If you’re looking to get your hands on the new BMW M2, you’ll be happy to know that the U.S. online configurator is live and you can start configuring the spec of your future car. It also shows you exactly which features the M2 comes with as-standard and which are optional extras. If you were hoping to get out of the dealership on the cheap, though, think again. The M2 starts at $63,195 after destination and can get very pricey, very quickly.

5 Exterior Colors

Let’s start with the very first option, it’s color. The BMW M2 gets very few color choices, which is disappointing, especially considering the excellent color options the standard 2 Series, M3, and M4 have. The two no-cost colors are Alpine White and Zandvoort Blue, the only two non-metallic colors. Then there are three metallic colors that cost $650 each: Black Sapphire Metallic, Toronto Red, and Brooklyn Grey. So not really a lot of variety. It would have been great to see some cooler colors, like the 2 Series’ Thundernight Metallic purple.

There’s only one wheel option but you get two choices of finishes, black and a two-tone black and silver. Which is strange because BMW has always made great wheels, so it’s sad to see just one wheel design.
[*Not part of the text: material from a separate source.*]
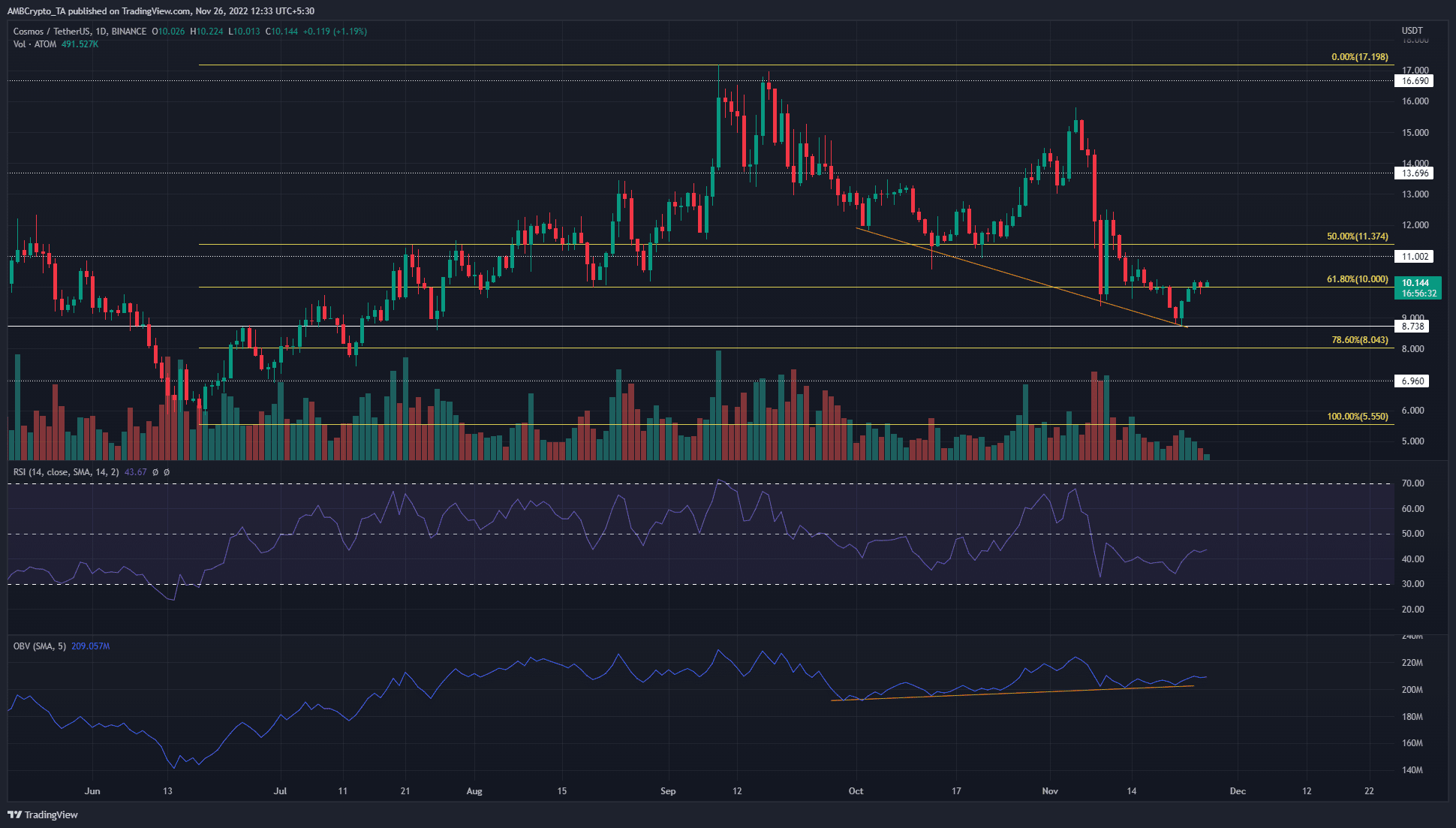Image resolution: width=1456 pixels, height=828 pixels.
Task: Click the TradingView logo at bottom left
Action: point(43,814)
There are cooler ones from the M Performance Parts catalog but they’re expensive.

If that disappointed you, the even fewer interior choices will only exacerbate things. There are only four choices: black, black with M-color highlights, Cognac, and another black with the carbon fiber sport buckets and even more M-colored highlights. The first three options are no-cost options but the last choice is only available as part of a $9,000 carbon fiber options pack. The three trim options include carbon fiber (only available in the aforementioned carbon fiber package), gloss black, and aluminum.

$9,000 for Carbon Fiber Package

Then comes the options list, which includes a lot of equipment that’s standard on other BMWs. For instance, the Live Cockpit Professional gauge screen with a head-up display is $1,100, active cruise control is $550, a heated steering wheel is $200, wireless charging is another $200, a personal e-sim is $300, and the parking assistant is $200. However, the eight-speed automatic is a no-cost option.
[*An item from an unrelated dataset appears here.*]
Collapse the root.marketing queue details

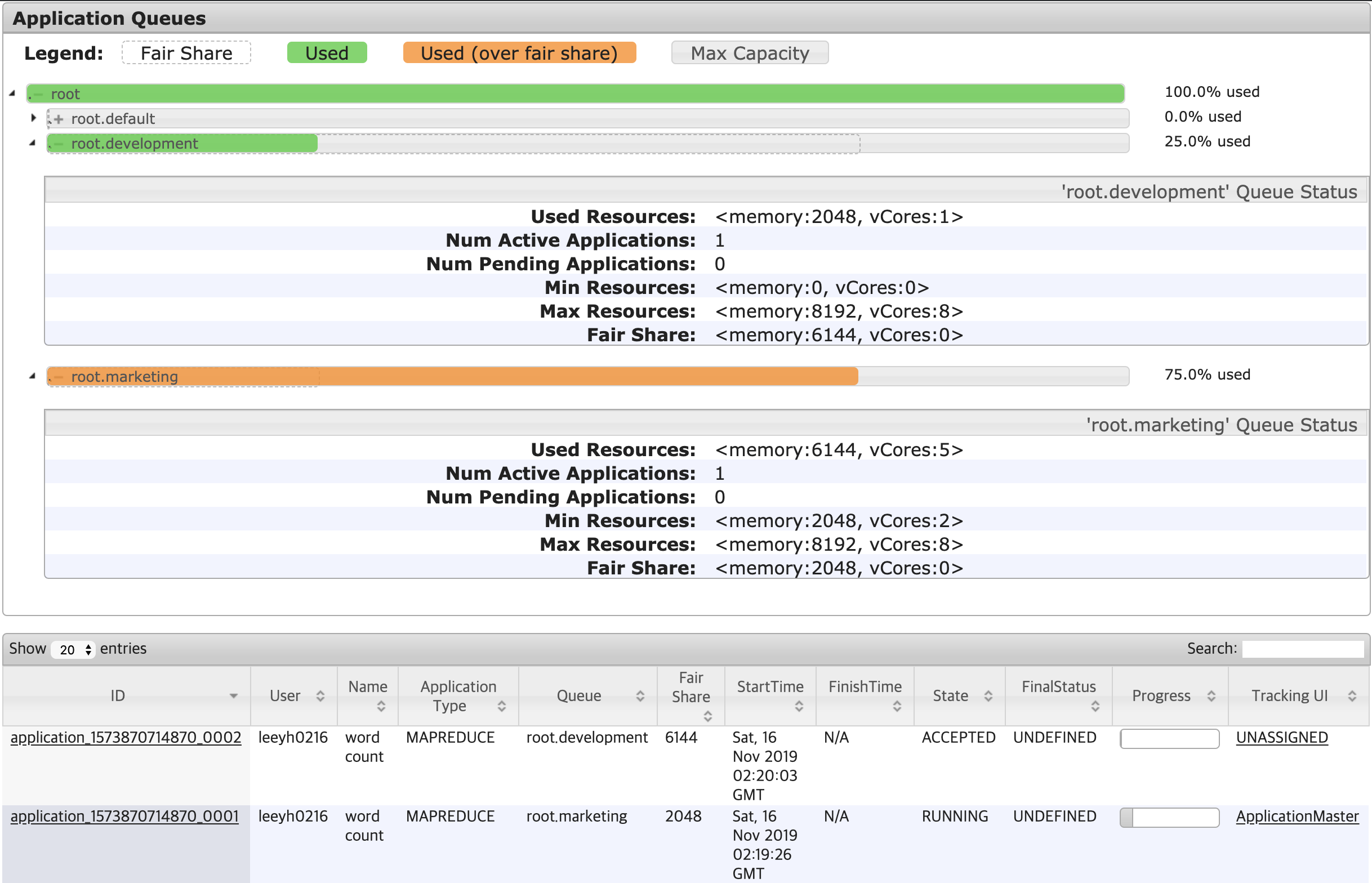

If you spec the BMW M2 with all of those options, you reach a sticker price of $77,545 after destination. That’s extremely expensive for an M2. You can get a BMW M4 Competition, Porsche Cayman T, or a C8 Corvette Z51 for that money.
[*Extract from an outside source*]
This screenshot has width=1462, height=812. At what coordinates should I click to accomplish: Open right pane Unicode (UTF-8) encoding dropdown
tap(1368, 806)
However, most of that cost is stuff that doesn’t matter much. The carbon fiber package makes up most of that added cost. Take that away, along with the active cruise control, fancy digital gauges, and all of the other non-driving-related equipment and you can get a nice M2 for around $66,000. That’s a far more palatable price tag for the M2. If you really want, you can spec the carbon fiber roof individually for $2,600, which might be worth the added cost for anyone that tracks their M2 or just wants to have a cool carbon fiber roof.

Without having driven the BMW M2, I can’t say if it’s a $70,000 driving experience. But if you can keep it under $70,000 you should have a nice M2 for the money. Over $70,00 and you’re into the 503 horsepower M4 Competition’s territory and that’s an outstanding driving car. So it will be interesting to see how customers spec their M2s.